7  Hypothesis Tests


7.1 Basic Ideas

In this section, we test hypotheses using data-driven methods that assume much less about the data generating process. There are two main ways to conduct a hypothesis test to do so: inverting a confidence interval and imposing the null. The first treats the distribution of estimates directly; the second explicitly enforces the null hypothesis to evaluate how unusual the observed statistic is. Both approaches rely on the bootstrap: resampling the data to approximate sampling variability. The most typical case is hypothesizing about about the mean, and the bootstrap idea here is to approximate \(M-\mu\), the difference between the sample mean \(M\) and the unknown theoretical mean \(\mu\), with the difference between the bootstrap mean \(M^{\text{boot}}\) and the sample mean, \(M^{\text{boot}}-M\).

Invert a CI.

One main way to conduct hypothesis tests is to examine whether a confidence interval contains a hypothesized value. We then use this decision rule

  • reject the null if value falls outside of the interval
  • fail to reject the null if value falls inside of the interval

We typically use a \(95\%\) confidence interval to create a rejection region.

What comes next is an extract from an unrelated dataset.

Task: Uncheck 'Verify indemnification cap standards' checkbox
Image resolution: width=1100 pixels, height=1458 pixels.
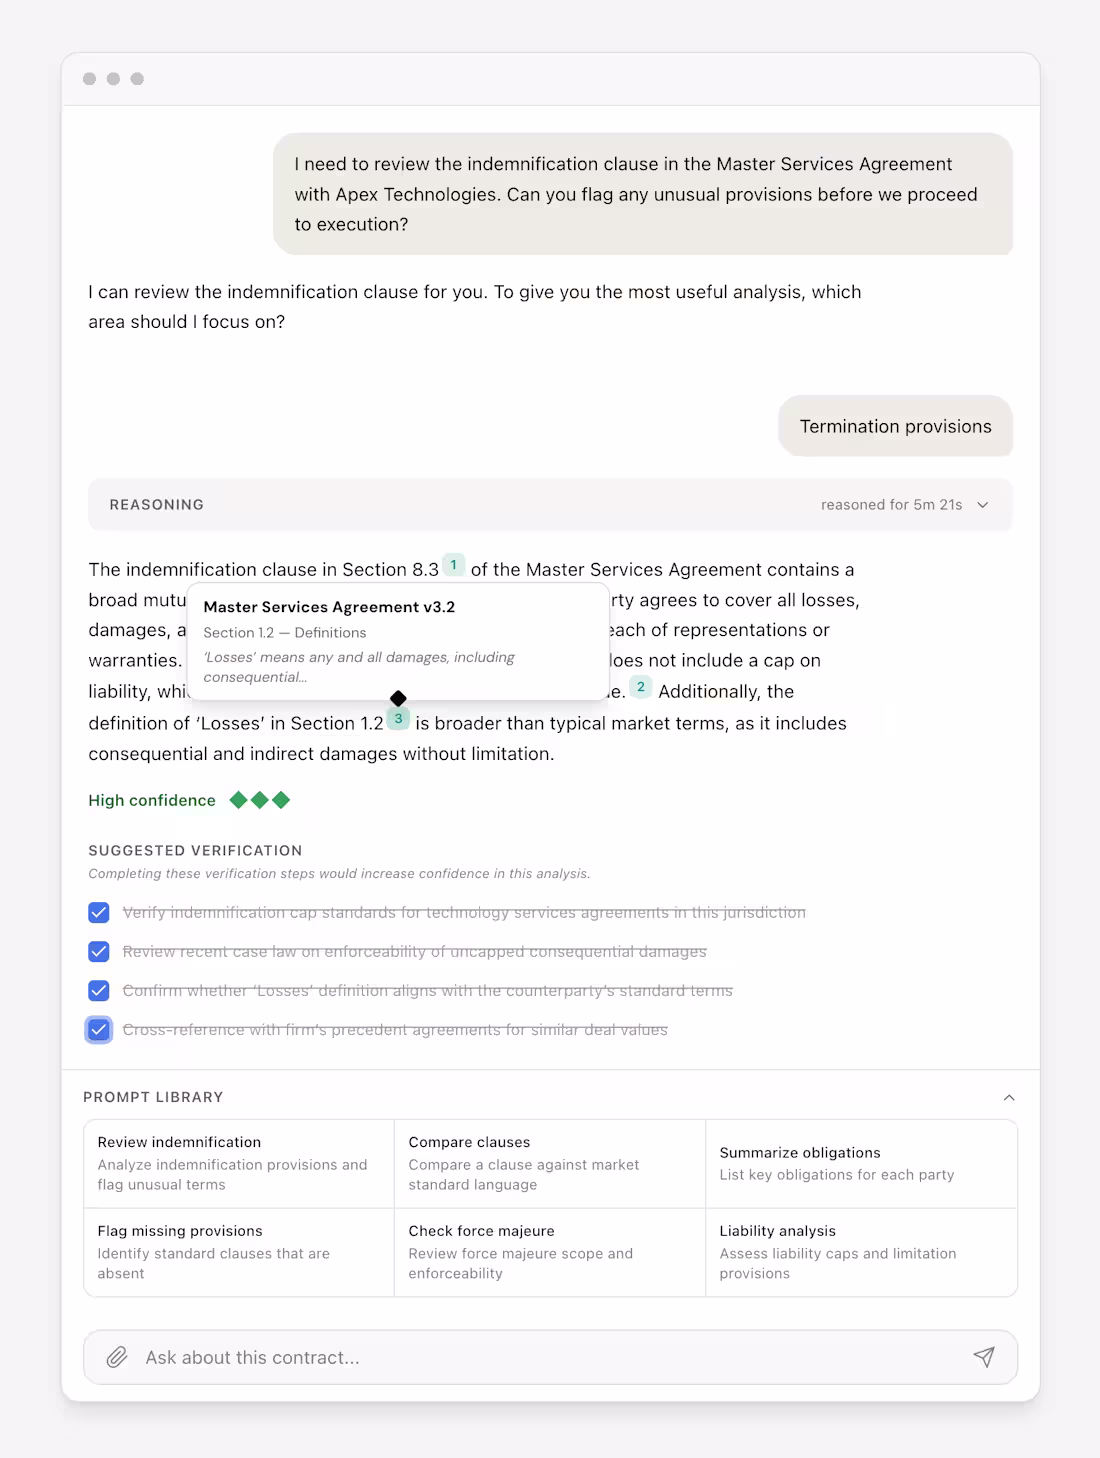Action: coord(99,912)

E.g., suppose you hypothesize the mean is \(9\). You then construct a bootstrap distribution with \(95\%\) confidence interval, and find your hypothesized value falls outside of the confidence interval. Then, after accounting for sampling variability (which you estimate), it still seems extremely unlikely that the theoretical mean actually equals \(9\), so you reject that that hypothesis. (If the theoretical value landed in the interval, you would “fail to reject” the theoretical mean equals \(9\).)

Code
sample_dat <- USArrests[,'Murder']
sample_mean <- mean(sample_dat)

set.seed(1) # to be replicable
bootstrap_means <- vector(length=999)
for(b in seq_along(bootstrap_means)){
    dat_b <- sample(sample_dat, replace=T) 
    mean_b <- mean(dat_b)
    bootstrap_means[b] <- mean_b
}
hist(bootstrap_means, breaks=25,
    border=NA,
    main='',
    xlab='Bootstrap Samples')
# CI
ci_95 <- quantile(bootstrap_means, probs=c(.025, .975))
abline(v=ci_95, lwd=2)
# H0: mean=9
abline(v=9, col=2, lwd=2)

Impose the Null.

We can also compute a null distribution: the sampling distribution of the statistic under the null hypothesis (assuming your null hypothesis was true). We use the bootstrap to loop through a large number of “resamples”. In each iteration of the loop, we impose the null hypothesis and re-estimate the statistic of interest. We then calculate the range of the statistic across all resamples and compare how extreme the original value we observed is.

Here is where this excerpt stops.